So I guess it’s polite to cook for the person you are about to kill.
In K’s third week we finally get some of the background mythos fleshed out. There a seven kings that are each affiliated with a color. These kings are the ones that bestow the blessing of magic upon each of their clansmen. Each color is associated to a certain attribute such as red to violence, which serves as a general guideline to the motives and methods of each respective group. It’s all surprisingly simple and is a good basis for a one cour series. There are some problems with it which I’ll get into later.
The supporting cast gets a bit of the spotlight this time around which is a bit of a relief. Shiro’s and Kuro’s interactions, while funny, were a bit bland. The story behind each of the kings and the relationship between each of the clans is a lot more interesting. The most apparent is the rivalry between Homura and Scepter 4 because a member of the former defected to the latter. Other side stories are hinted at, such as the Green Clan possibly butting heads with Scepter 4 and the Golden King running Japan using the minister as a front. I hope a few more nuances like these are incorporated into the fold as more of players in this narrative are introduced.

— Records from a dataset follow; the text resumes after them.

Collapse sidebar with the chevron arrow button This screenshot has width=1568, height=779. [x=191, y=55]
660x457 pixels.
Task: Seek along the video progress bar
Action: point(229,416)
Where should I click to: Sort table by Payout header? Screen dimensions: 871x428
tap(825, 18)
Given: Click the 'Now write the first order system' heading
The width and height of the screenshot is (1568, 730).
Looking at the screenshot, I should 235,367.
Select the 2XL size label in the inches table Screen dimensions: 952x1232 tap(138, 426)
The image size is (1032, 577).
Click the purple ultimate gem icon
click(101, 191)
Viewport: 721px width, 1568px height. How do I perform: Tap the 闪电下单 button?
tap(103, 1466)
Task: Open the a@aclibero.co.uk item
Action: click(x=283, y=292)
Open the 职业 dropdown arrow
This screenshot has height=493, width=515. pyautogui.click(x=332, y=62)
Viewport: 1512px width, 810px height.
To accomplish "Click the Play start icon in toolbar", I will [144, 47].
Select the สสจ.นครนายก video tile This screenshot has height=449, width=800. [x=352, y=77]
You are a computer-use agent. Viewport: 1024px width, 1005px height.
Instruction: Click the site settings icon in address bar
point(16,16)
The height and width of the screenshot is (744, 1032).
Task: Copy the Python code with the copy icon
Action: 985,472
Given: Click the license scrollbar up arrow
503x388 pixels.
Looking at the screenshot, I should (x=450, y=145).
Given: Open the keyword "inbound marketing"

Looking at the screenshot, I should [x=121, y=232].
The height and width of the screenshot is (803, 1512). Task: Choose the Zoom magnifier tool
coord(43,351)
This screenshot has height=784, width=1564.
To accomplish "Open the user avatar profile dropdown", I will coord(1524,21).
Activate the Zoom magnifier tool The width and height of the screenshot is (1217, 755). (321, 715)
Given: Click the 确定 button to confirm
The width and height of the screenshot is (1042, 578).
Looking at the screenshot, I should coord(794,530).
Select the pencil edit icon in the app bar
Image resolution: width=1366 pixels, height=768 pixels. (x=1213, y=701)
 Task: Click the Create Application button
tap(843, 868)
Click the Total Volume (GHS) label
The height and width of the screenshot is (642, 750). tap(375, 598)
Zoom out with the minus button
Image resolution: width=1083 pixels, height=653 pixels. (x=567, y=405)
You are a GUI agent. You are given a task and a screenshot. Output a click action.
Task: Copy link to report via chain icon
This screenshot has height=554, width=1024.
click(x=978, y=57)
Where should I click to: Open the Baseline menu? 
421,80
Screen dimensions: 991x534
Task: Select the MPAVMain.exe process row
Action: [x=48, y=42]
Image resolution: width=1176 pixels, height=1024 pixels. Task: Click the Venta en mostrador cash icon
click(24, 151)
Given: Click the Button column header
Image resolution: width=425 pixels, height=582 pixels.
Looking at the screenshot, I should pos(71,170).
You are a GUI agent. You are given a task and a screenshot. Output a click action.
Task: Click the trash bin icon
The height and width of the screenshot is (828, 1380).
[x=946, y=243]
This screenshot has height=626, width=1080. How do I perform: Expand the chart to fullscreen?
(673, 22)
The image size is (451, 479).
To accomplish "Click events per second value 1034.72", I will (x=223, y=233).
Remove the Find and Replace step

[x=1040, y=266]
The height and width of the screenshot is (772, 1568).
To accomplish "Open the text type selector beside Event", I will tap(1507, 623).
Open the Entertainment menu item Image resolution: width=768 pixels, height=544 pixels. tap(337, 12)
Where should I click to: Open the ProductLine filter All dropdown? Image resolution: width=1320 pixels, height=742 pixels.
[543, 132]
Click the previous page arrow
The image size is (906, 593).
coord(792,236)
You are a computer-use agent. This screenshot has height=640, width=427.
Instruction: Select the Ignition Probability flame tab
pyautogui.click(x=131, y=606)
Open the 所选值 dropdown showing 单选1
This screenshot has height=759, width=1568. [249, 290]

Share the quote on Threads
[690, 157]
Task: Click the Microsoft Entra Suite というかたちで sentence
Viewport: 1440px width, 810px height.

Even though a lot was revealed in this outing, many of the mysteries still stand. Neko and Alice are still unknown quantities but seem to be important forces going forward. Also some sort of history between Suoh and Reishi is hinted at while it’s extent or depth is still in the shadows. There’s also the little bit about the prophecy stating that Shiro is destined to be the next Colorless King. It’s important for a show like K to keep these questions and possibilities open as it is the basis for much of this series’ appeal.
While the foundation for the show might be simple at its core, K throws a lot of terms at you in the first few moments. It doesn’t quite make sense and sounds like a lot of technical gibberish. It doesn’t add or subtract from the mythos at all and comes off as feeling like empty space.
I don’t feel drawn into the world. It’s a combination of both flat characters and the incongruence of the elements. Kuro and Shiro seem to be the biggest offenders. There isn’t much nuance to their personalities and seem uninteresting at best. They are cut from the usual tired tropes without offering much in originality. Kuro is the honorable samurai with an unshakable fealty to his lord. Shiro is the all around nice guy that seems to be a bit clueless of the world at large. Some of their predictable behavior is remedied by the dynamic supporting cast, but their roles feel minimal at best.
All of this is compounded by how opaquely the mix of the elements are presented. There’s an underlying murder mystery where the facts aren’t exactly clear to the viewer. The reason Nancy Drew is a fun read is because the audience gets involved in the sleuthing. The narrative here isn’t as interactive. All we know is that different groups in the cast are following a trail of breadcrumbs that appear from fictional thin air. The comedic aspects fall a bit flat as well. Since we aren’t too intimate with the characters, they’re jokes don’t hit home. Seeing Kuro fawn over the words of his master is cute, but isn’t as funny as it would be if that relationship was explored a bit more. I can say that the action does hit on all cylinders, but I wish there was more of it. Hopefully these problems subside as the series continues as it gets the chance to create a support structure for it’s multitude of building blocks.